Leserbrief zum Artikel: Aufnahmestopp bei der Tafel

Leserbrief zum Artikel „Aufnahmestopp bei der Tafel“ der RHEINPFALZ vom 07.05.2022

Um es gleich vorweg zu nehmen: Mein uneingeschränkter Respekt gilt den ehrenamtlichen Helferinnen und Helfer der Tafel. Die Tafel – ursprünglich eine Einrichtung für Wohnsitzlose, präsentiert sich nicht nur als zunehmend unverzichtbare armutspolitische Kompensation für sozialstaatliche Defizite, sondern schon lange auch als günstiger, imageförderlicher und auch noch ökologischer Ausweg aus den Verwertungsproblemen des Lebensmitteleinzelhandels. Sogar einen „Nachhaltigkeitspreis“ gab es für den Bundestafelverband bereits, verliehen vom Lebensmittelhandel. Doch wollten sich die Tafel-Betreiber nicht eigentlich selbst überflüssig machen? Und liefert die Etablierung und Professionalisierung der Tafeln nicht gerade die Legitimation dafür, den Sozialstaat ab- und mittelalterlich-feudale Almosen- und Fürsorgemaßnahmen wieder aufzubauen? Allein das sollte Grund genug zum Nachdenken sein. In dem Maße, wie Armut und Ungleichheit in unserem Land zugenommen haben, ist auch die Tafelbewegung als Brücke zwischen Überfluss und Mangel gewachsen. Aus der ersten Tafel für Obdachlose Menschen in Berlin 1993 ist eine halbprofessionelle Tafelbewegung für einkommensarme Menschen geworden, die so ganz in den schlanken neoliberalen Sozialstaat passt. Ein Ansatz, der den wegen ihrer Ausbeutungs- und Ausspitzelungs-Methoden in die Kritik geratenen Lebensmittel-Discountern wie gerufen kam und ihr Image wieder aufpolierte.
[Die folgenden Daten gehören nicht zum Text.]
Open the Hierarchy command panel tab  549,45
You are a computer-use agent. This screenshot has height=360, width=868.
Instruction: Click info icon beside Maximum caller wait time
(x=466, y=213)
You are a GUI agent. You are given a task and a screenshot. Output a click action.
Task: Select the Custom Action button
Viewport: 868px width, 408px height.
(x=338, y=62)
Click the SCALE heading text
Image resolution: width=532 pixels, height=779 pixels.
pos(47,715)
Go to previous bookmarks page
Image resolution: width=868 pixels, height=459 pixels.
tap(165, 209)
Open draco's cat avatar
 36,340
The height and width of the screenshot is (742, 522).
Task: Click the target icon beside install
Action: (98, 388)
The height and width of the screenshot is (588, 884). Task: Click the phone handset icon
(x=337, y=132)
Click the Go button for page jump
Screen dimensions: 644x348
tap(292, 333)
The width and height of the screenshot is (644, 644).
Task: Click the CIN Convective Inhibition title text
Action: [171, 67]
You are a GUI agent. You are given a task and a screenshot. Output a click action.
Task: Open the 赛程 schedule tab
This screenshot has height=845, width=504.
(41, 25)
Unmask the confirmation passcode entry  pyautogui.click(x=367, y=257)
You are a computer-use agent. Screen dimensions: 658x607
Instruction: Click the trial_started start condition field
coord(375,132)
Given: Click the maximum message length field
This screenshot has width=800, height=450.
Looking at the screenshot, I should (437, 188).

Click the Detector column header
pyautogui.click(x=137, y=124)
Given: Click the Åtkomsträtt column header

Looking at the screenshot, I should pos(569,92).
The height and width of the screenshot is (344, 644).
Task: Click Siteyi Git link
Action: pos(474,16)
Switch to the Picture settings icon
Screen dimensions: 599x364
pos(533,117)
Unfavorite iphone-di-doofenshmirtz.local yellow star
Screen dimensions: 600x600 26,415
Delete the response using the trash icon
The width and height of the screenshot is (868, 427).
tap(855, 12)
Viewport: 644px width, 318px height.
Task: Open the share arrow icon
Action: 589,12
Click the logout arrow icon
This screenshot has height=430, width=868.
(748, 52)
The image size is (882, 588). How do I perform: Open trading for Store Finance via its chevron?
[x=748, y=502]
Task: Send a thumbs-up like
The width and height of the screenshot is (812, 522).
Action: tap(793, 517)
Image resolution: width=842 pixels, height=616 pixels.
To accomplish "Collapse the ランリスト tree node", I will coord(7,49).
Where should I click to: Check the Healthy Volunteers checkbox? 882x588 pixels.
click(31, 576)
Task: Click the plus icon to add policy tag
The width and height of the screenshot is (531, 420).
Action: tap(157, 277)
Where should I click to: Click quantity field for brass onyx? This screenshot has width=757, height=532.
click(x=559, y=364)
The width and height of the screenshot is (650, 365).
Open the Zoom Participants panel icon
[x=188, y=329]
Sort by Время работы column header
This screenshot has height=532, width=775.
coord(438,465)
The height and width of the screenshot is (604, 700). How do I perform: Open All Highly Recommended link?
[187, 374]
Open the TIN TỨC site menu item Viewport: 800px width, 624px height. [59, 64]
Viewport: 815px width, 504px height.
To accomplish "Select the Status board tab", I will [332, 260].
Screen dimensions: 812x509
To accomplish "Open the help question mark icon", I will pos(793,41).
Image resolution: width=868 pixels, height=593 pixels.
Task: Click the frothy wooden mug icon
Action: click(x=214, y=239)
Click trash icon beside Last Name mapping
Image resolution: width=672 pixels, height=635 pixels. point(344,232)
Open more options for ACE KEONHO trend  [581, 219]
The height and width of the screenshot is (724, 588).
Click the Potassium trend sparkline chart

Aber auch viele katholische und evangelische Geistliche und manche Caritas- und Diakonie-Vertreterinnen und Vertreter sind ganz in ihrem Element, wenn sie Tafeln einweihen und von christlicher Nächstenliebe fabulieren können. Schließlich sorgen die Tafeln dafür, dass große Mengen von Esswaren vor der Vernichtung bewahrt und rationell verteilt würden. Auf diese Weise macht sich der Bundesverband der Tafel, der nach eigenen Angaben gegen Armut kämpft, sowohl armuts- als auch ökopolitisch unverzichtbar. Aber nur so lange bis in diesem Land soziale Gerechtigkeit hergestellt ist. Dann sind auch die Tafeln überflüssig.